We then create a pymc model with the two deterministic functions
(*input\_data* and *gempy\_model*), as well as all the prior parameter
distributions stored in the list *interface\_Z\_modifier*:

.. code:: ipython3

    params = [input_data, gempy_model, *interface_Z_modifier] 
    model = pymc.Model(params)

Then we set the number of iterations:

.. code:: ipython3

    iterations = 100

Then we create an MCMC chain (in pymc an MCMC chain without a likelihood
function is essentially a Monte Carlo forward simulation) and specify an
hdf5 database to store the results in:

.. code:: ipython3

    RUN = pymc.MCMC(model, db="hdf5", dbname="pymc2_tutorial")

and we are finally able to run the simulation:

.. code:: ipython3

    RUN.sample(iter=100, verbose=0)


.. parsed-literal::

     [-----------------100%-----------------] 100 of 100 complete in 7.9 sec

Analyzing the results
=====================

When we want to analyze the results, we first have to load the stored
geo\_data object:

(this part is only necessary if the notebook above is not executed)

.. code:: ipython3

    geo_data = gp.read_pickle("./pymc2_tutorial_geo_data.pickle")

Check the stratigraphic pile for correctness:

.. code:: ipython3

    gp.get_stratigraphic_pile(geo_data)




.. parsed-literal::

    <gempy.strat_pile.StratigraphicPile at 0x7fdf6e238160>




.. image:: ch3_files/ch3_55_1.png


Then we can then compile the GemPy modeling function:

.. code:: ipython3

    interp_data = gp.InterpolatorInput(geo_data, u_grade=[3])


.. parsed-literal::

    Level of Optimization:  fast_run
    Device:  cpu
    Precision:  float32


Now we can reproduce the original model:

.. code:: ipython3

    lith_block, fault_block = gp.compute_model(interp_data)
    gp.plot_section(geo_data, lith_block[0], 0)
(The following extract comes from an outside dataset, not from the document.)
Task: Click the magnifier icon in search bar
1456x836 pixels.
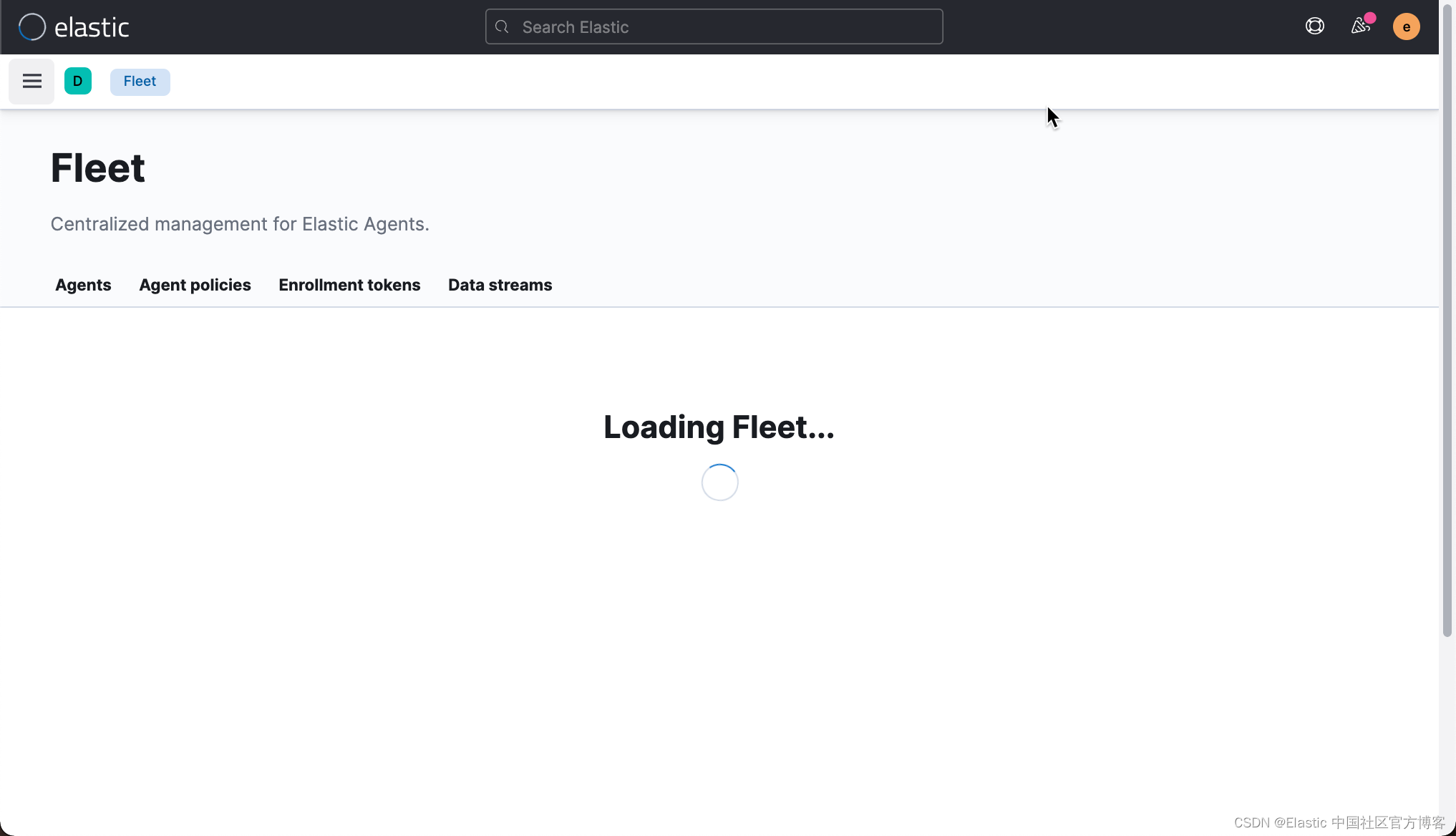Action: [503, 27]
.. image:: ch3_files/ch3_59_0.png


But of course we want to look at the perturbation results. We have a
class for that:

(in the mid term the most important methods of this class will be moved
to the gempy main framework---i.e. gp)

.. code:: ipython3

    import gempy.UncertaintyAnalysisPYMC2
    import importlib
    importlib.reload(gempy.UncertaintyAnalysisPYMC2)




.. parsed-literal::

    <module 'gempy.UncertaintyAnalysisPYMC2' from '../gempy/UncertaintyAnalysisPYMC2.py'>



Which allows us to load the stored pymc2 database

.. code:: ipython3

    dbname = "pymc2_tutorial"
    post = gempy.UncertaintyAnalysisPYMC2.Posterior(dbname)


.. parsed-literal::

    No GemPy model trace tallied.


Alright, it tells us that we did not tally any GemPy models (we set the
trace flag for the gempy\_model function to False!). But we can just
replace the input data with the ones stored at each iteration. So let's
plot the model result of the 85th iteration:

.. code:: ipython3

    post.change_input_data(interp_data, 0)
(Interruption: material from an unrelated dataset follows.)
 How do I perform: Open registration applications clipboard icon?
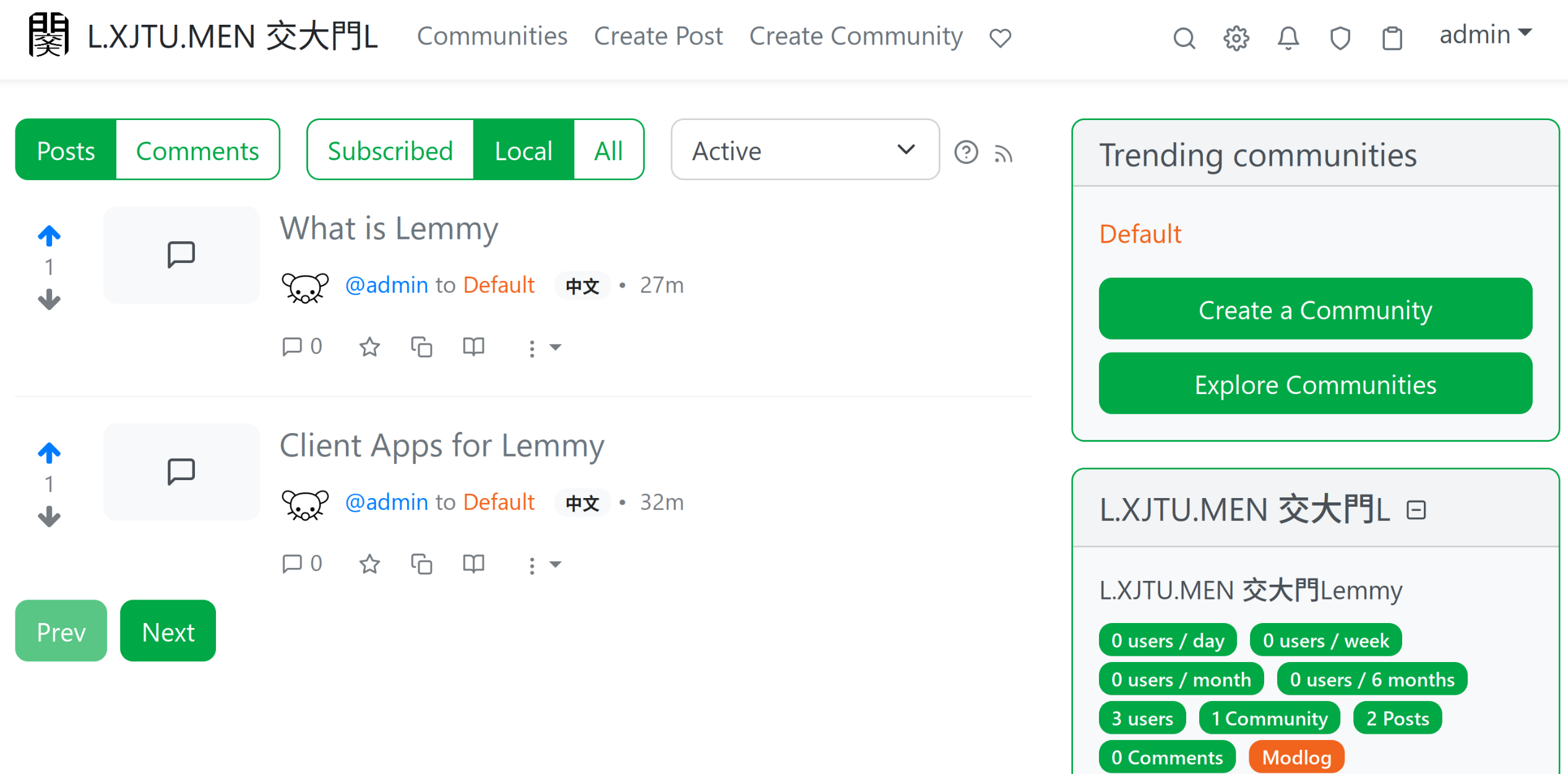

Then we compute the model and plot it:

.. code:: ipython3

    lith_block, fault_block = gp.compute_model(interp_data)
    gp.plot_section(geo_data, lith_block[0], 2, plot_data=True)
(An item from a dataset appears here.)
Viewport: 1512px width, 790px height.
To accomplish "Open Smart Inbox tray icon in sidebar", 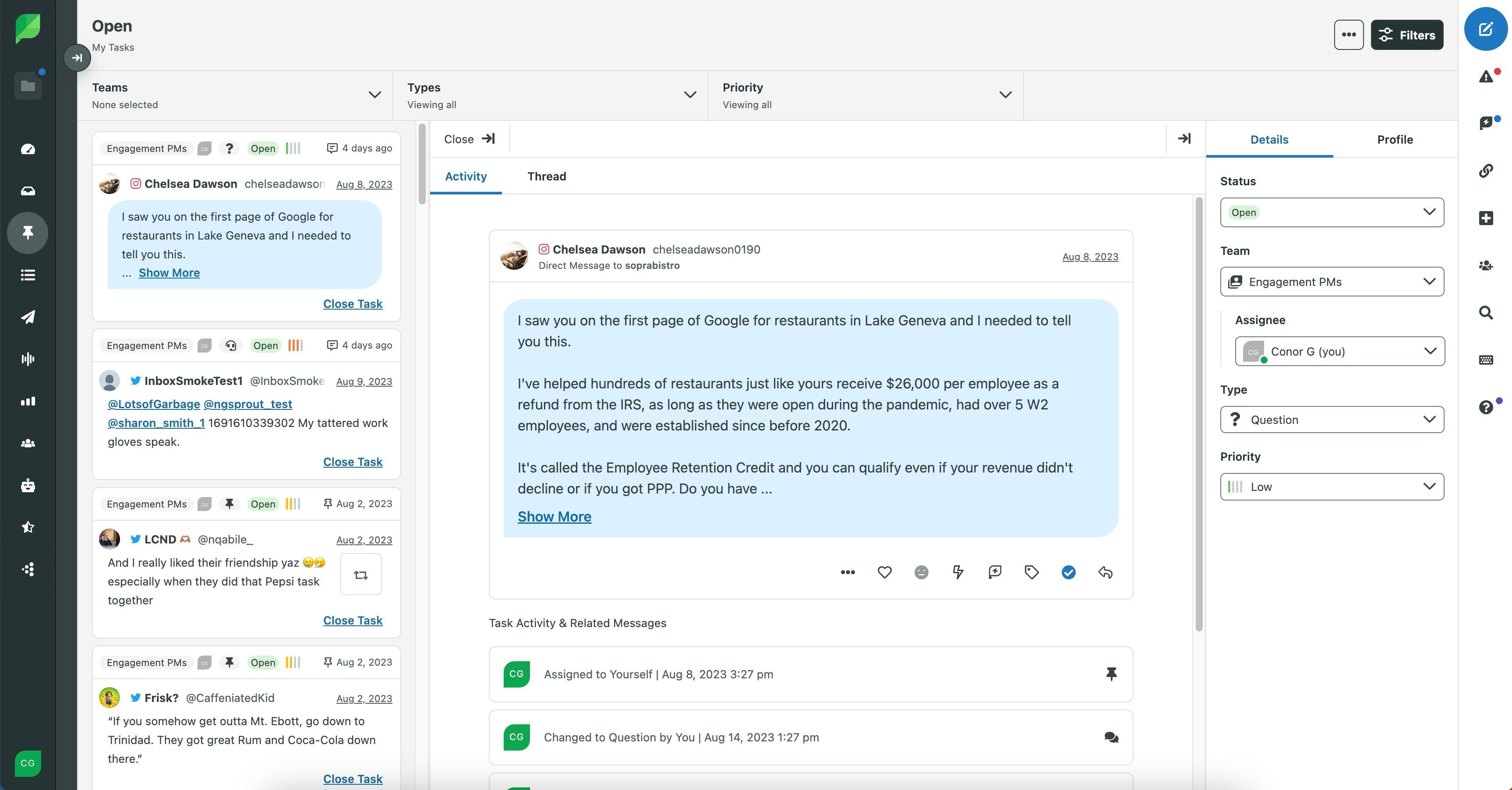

.. image:: ch3_files/ch3_67_0.png


or the 34th:

.. code:: ipython3

    post.change_input_data(interp_data, 34)
    lith_block, fault_block = gp.compute_model(interp_data)
    gp.plot_section(geo_data, lith_block[0], 2)



.. image:: ch3_files/ch3_69_0.png


or the 95th:

.. code:: ipython3

    post.change_input_data(interp_data, 95)
    lith_block, fault_block = gp.compute_model(interp_data)
    gp.plot_section(geo_data, lith_block[0], 2)



.. image:: ch3_files/ch3_71_0.png


As you can see, we have successfully perturbated the vertical layer
interface positions - although only like a 100 times. While some models
represent reasonable, geologically meaningful systems, some may not.
This is due to the stochastic selection of input parameters and an
inherent problem of the approach of Monte Carlo forward simulation -
results do not get validated in any sense. This where Bayesian inference
comes into play, as a method to constrain modeling outcomes by the use
of geological likelihood functions. We will introduce you to the
approach and how to use it with GemPy and pymc in the following chapter.